Brightness in a treble sound is usually prominent within the so-called treble region, usually between the range of 3kHz and 6 kHz. This treble brightness may be a result of an increase in the frequency response common in loudspeakers, or in a poor electronic design. A lot of CD players, as well as solid-state amplifiers which measure a flat, or accurate frequency response still add treble prominence.
Other Description of Tizzy Treble
When treble is described as ‘tizzy’, it means that the sound belongs to the higher treble frequency, that is, belonging to the 6kHz to 10kHz range. This is usually characterized by the whitening of the sound. Tizzy cymbals usually emphasize on the higher harmonics, with the air and sizzle riding over the primary sound of cymbal. This tizziness characteristic gives the symbol its “ssssss” sound, as compared to the common “ssshhh” sound.
On the other hand, being ‘forward’, when applied to treble sound, is quite similar to being ‘bright’. Both of these characteristic describe the presence of too much treble. However, a forward treble has the tendency to be lacking in air and space, and overall dry. Several terms already presented above come with meanings that are virtually identical.
For example, if a treble is described as ‘metallic’, ‘brittle’, and ‘hard’, it only means a treble characteristic which is unpleasant, similar to that of metal that is stuck. As a matter of fact, this very unique harmonic structure that is created out of the metal on metal impact is quite similar to the introduced distortion by a solid power amplifier.
Annoying Treble Characteristics
Graininess is another very annoying treble characteristic. A ‘grainy’ description means that the treble texture is overlaid by coarseness. This is particularly noticeable on solo violins, flute, massed violins as well as female voice. On flute, this treble grain is often recognizable as either fuzzy or rough sound which seems to be on top of the dynamic envelope of a flute.
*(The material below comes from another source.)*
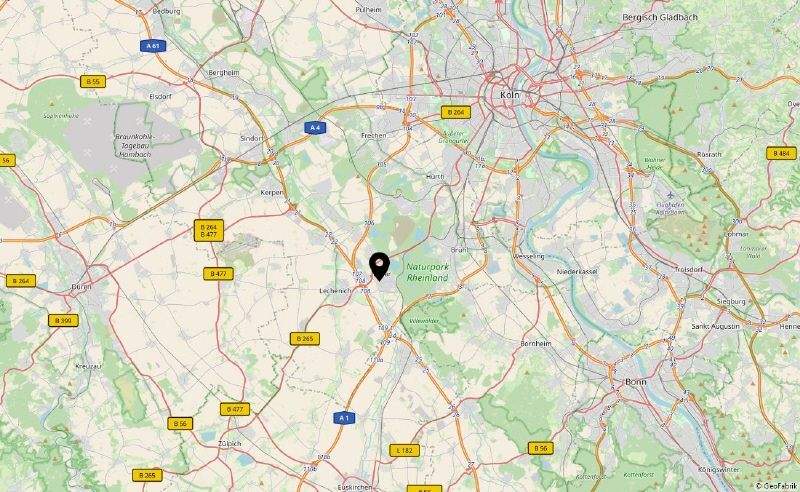Click the B 399 road sign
Grain creates violin sound as though they are played using hacksaw blades, instead of actual bows. Even though this representation may seem exaggerated, but it actually convey the idea of having a coarse texture coupled by some grains. One of the most common problem source include tweeters in loudspeakers, digital source components, completely reflective audio rooms, power amplifiers, preamplifiers, dirty AC power sources, cables, and others.
There are some products that have the tendency to make the treble sound less prominent and softer compared to live music. This type of characteristic is usually incorporated into the product, with the goal of either compensating for the flaws of treble with other system components, or in order to make the sound palatable to the ears.
Best Treble Presentation
The best presentation of treble sound is one which sounds similar to real music. This means that it is one with a lot of energy. Cymbals have the tendency to sound aggressive, lacking grainy, synthetic and dry characteristics. These are ones that we do not hear in live music, and should not be heard in reproduced music.
More importantly, treble sound should be serve as an integral part of music, and not just a detached noise. If a certain component comes with a colored treble presentation, it is less musically objectionable in case there is an error on smoothness instead of being bright. Understanding this side of the treble sound helps any musician to create the perfect sound.